Es el 24 de setiembre del 2020 – El corazón se fue

Sentado en el living, frente al televisor, los ojos ya no miran esas imágenes, apenas son colores y lo que dicen los personajes sonidos que no traen furia ni paz.

Sentado en el living cerca está el jarrón con agua y el pan tostado. Hay comida en la heladera pero elegí el tibio pan tostado y el agua que se puede mirar sin equívocos. Digo, agua que transparenta los colores de la pared, los muebles, el cuaderno de notas. Pronto tendré que escribir.

Escribir es un verbo que empuja, que deja atrás los sonidos, los colores del entorno y sumerge los ojos en aquello que la palabra sobre la palabra va tejiendo. Escribir es la cárcel elegida para pasear la humanidad donde habito sin preámbulos. Cuanto creí que advertía la vida y sus curvas caprichosas ya estaba dentro de este cuerpo y sus vaivenes.

Escribir es escaparse lejos. Mismo que los sueños. El despertar de los sueños trae un instante en el que el cuerpo aún vaga con otros relojes y, con la empecinada rutina de los glóbulos, golpea la simple vida a la puerta de los ojos que deben abrirse y empezar la rutina. Uno quisiera quedarse ahí en el límite pero el horizonte es este.

En la Peste en mi Pago decidí afrontar el juego con ese mandato. Escribir. La Peste es un azar de doble entrada. La muerte es una certeza que esquivamos y La Peste una apuesta a que también la demoramos.

Qué se puede decir, fuera de la ciencia, de una Peste. Ni se la ve ni se la conoce y apesta. Aún la ciencia esquiva las palabras. Escribir sobre La Peste es el caminito para escapar del azar y su llegada.

Es la poesía el punto mas alto e incandescente de la revolución decía Aimée Cesaire y por allí deberíamos salir al aire, pero es en el aire donde se juega la apuesta, respiración a respiración entre el se puede y ya no se puede más.

La Peste trajo todos los pasados a este living. Los míos, los de mis padres, estoy en estos pagos desde el 1830  y antes en alguna parte pero que importa, la sangre viene dando giros y poniendo una certeza: seguirá. No seré yo, seguramente otros. No serán otros, inciertamente alguien que traslade la especie.

La Peste puede con nosotros y desafía el qué dirán porque deja llorando y con escupitajos en la soledad de un cuarto al infectado que porta el mal.
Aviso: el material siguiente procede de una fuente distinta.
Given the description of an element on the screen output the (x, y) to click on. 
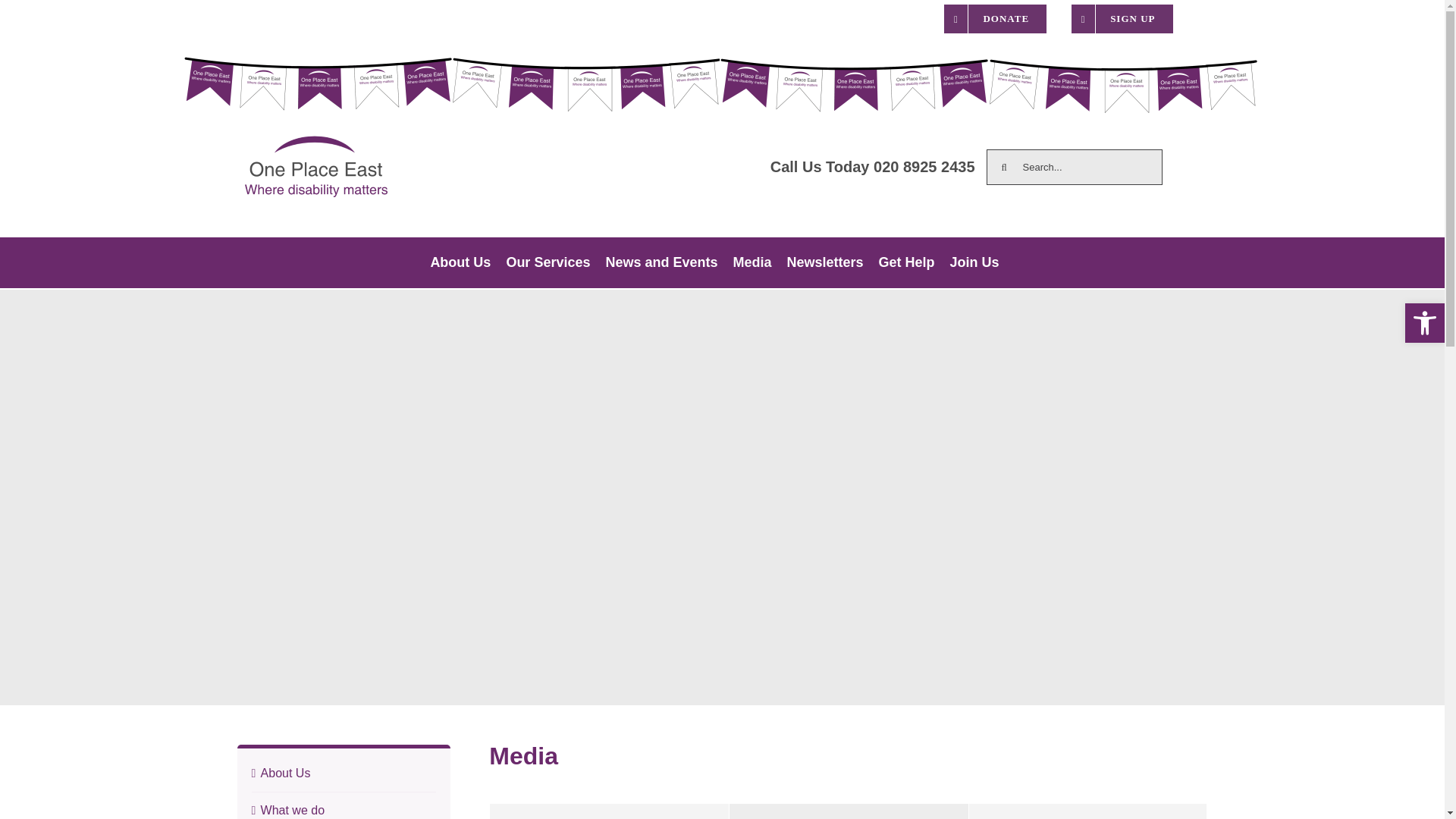
Newsletters (824, 262)
Media (751, 262)
DONATE (994, 18)
Get Help (906, 262)
SIGN UP (1122, 18)
About Us (459, 262)
Accessibility Tools (1424, 322)
Our Services (546, 262)
News and Events (660, 262)
Given the description of an element on the screen output the (x, y) to click on. 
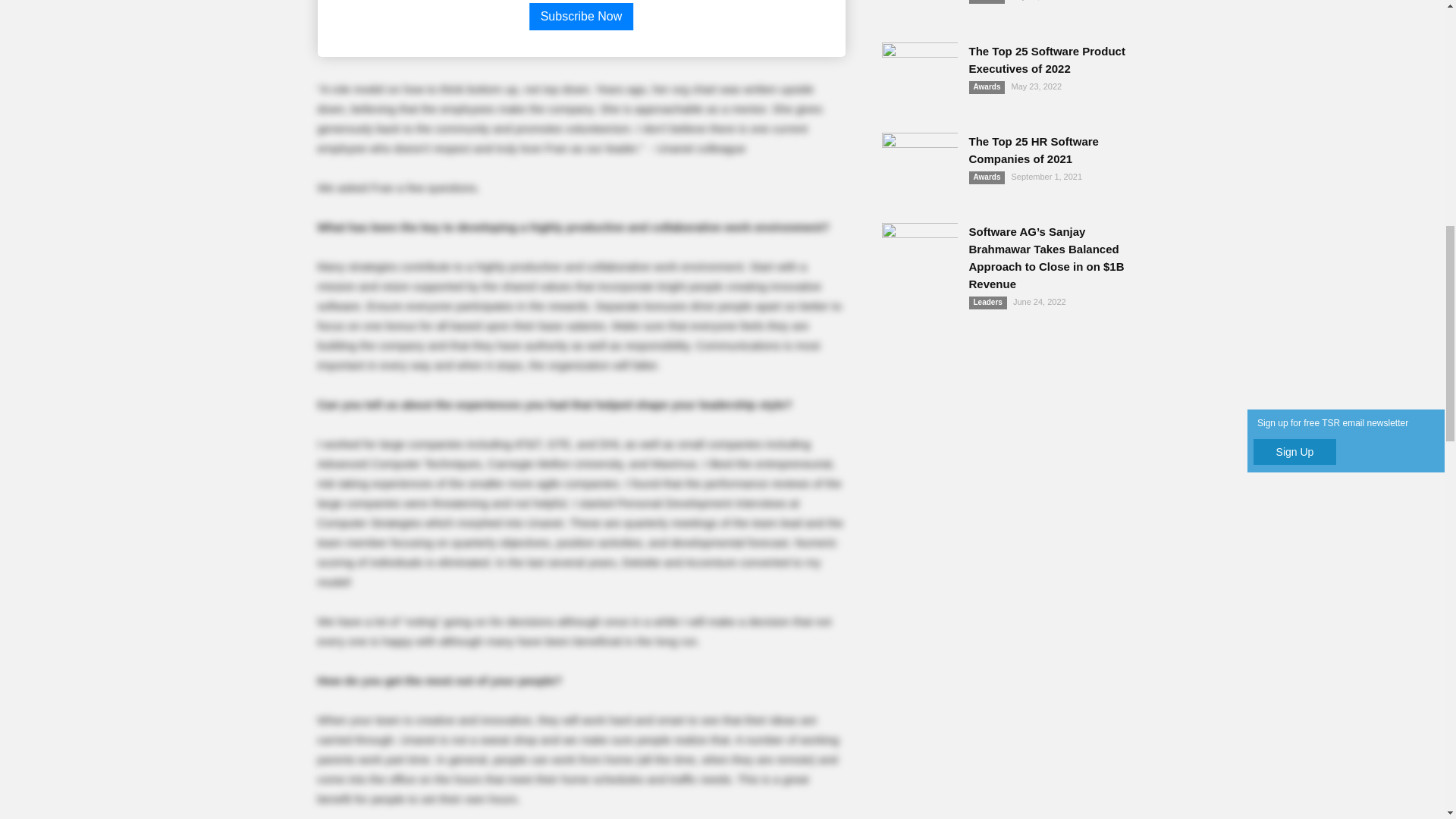
Subscribe Now (581, 16)
Given the description of an element on the screen output the (x, y) to click on. 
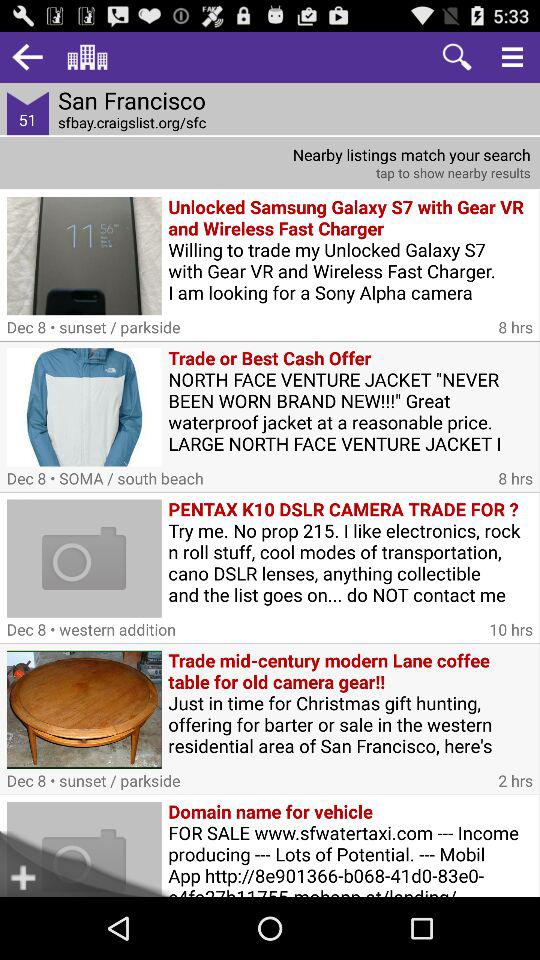
tap nearby results (270, 162)
Given the description of an element on the screen output the (x, y) to click on. 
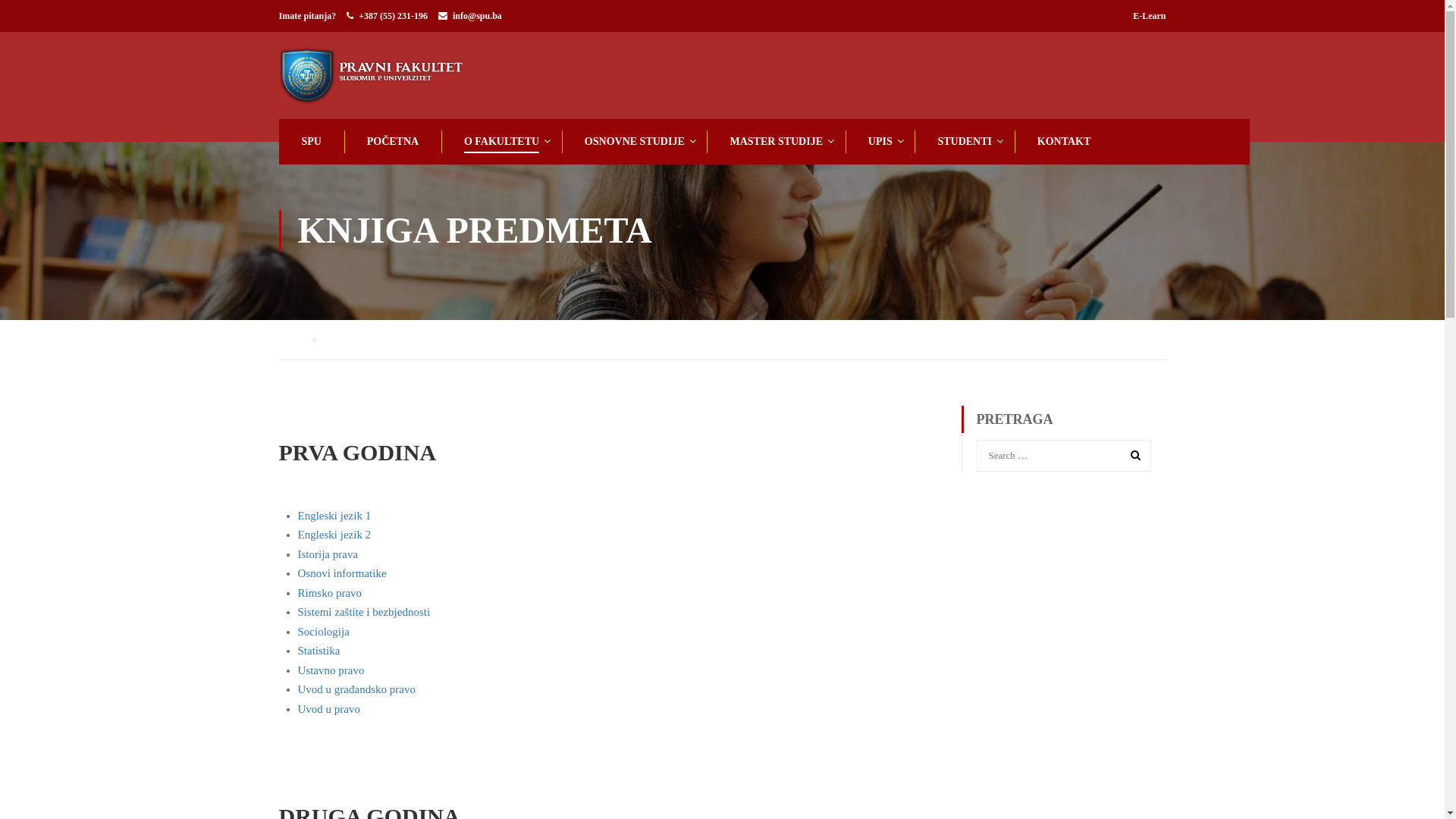
Search Element type: text (1132, 454)
MASTER STUDIJE Element type: text (774, 141)
Statistika Element type: text (318, 650)
+387 (55) 231-196 Element type: text (392, 15)
STUDENTI Element type: text (962, 141)
E-Learn Element type: text (1148, 15)
Pravni fakultet - Slobomir P Univerzitet Element type: hover (388, 75)
info@spu.ba Element type: text (477, 15)
Osnovi informatike Element type: text (341, 573)
Rimsko pravo Element type: text (329, 592)
Ustavno pravo Element type: text (330, 670)
Home Element type: text (297, 338)
KONTAKT Element type: text (1062, 141)
UPIS Element type: text (878, 141)
SPU Element type: text (310, 141)
OSNOVNE STUDIJE Element type: text (632, 141)
Sociologija Element type: text (322, 631)
Istorija prava Element type: text (327, 554)
O FAKULTETU Element type: text (499, 141)
Engleski jezik 1 Element type: text (333, 515)
Engleski jezik 2 Element type: text (333, 534)
Uvod u pravo Element type: text (328, 708)
Given the description of an element on the screen output the (x, y) to click on. 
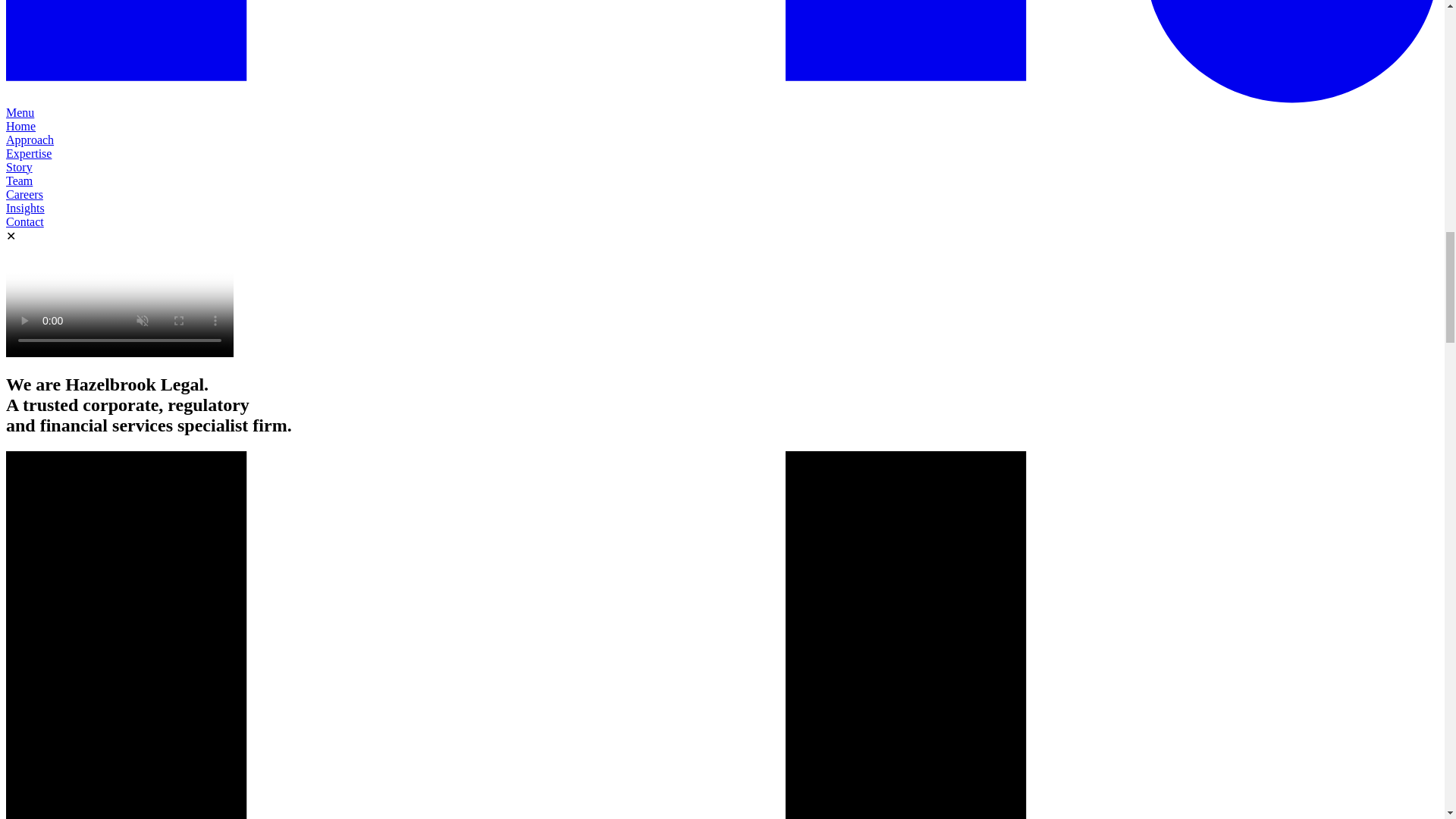
Expertise (27, 153)
Home (19, 125)
Careers (24, 194)
Approach (29, 139)
Story (18, 166)
Insights (25, 207)
Menu (19, 112)
Team (18, 180)
Contact (24, 221)
Given the description of an element on the screen output the (x, y) to click on. 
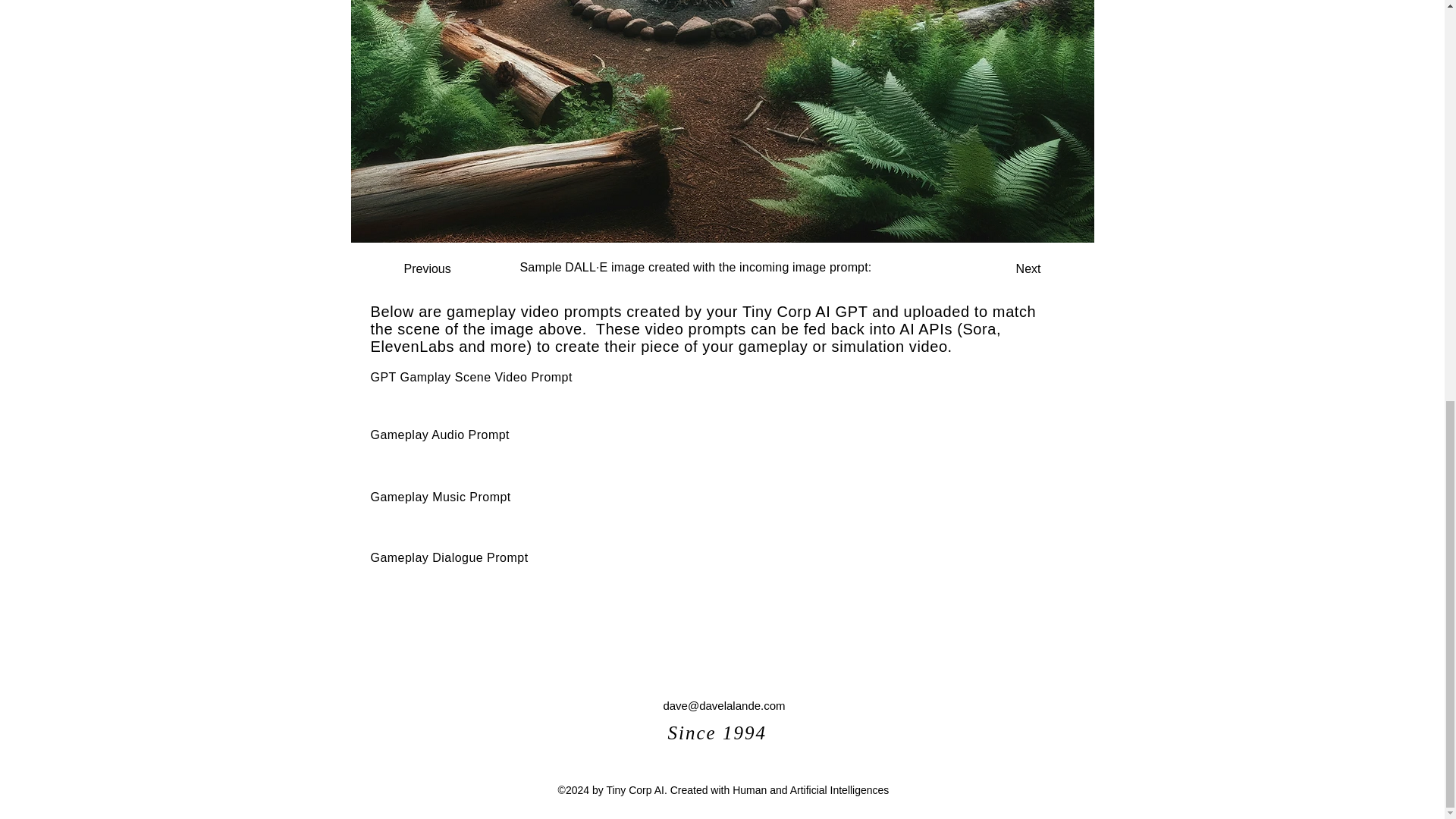
Previous (453, 268)
Next (1002, 268)
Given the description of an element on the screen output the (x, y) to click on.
Recordatorio del Mal y el Bien. La Peste no vence a la especie y apenas si advierte que no se domina el almanaque, ni la tierra y los océanos y que una partícula, menos que vida plena, girando por el aire, deja en suspenso el porvenir de todos mis suspiros. Esa advertencia es sabia, cruel, inusitada, no la esperábamos pero no tiene retroceso. Sucede, seguirá por un largo tiempo, cambiará los verbos, el idioma, los recuerdos.

Aquí me quedo, mirando la jarra con agua y oliendo a pan tostado, un olor necesario para traer la lejanía del trigo a esta sala y esta memoria que no se marcha. Yo si me voy. He abierto la ventana. Mi corazón se fue.  Ojalá vuelva.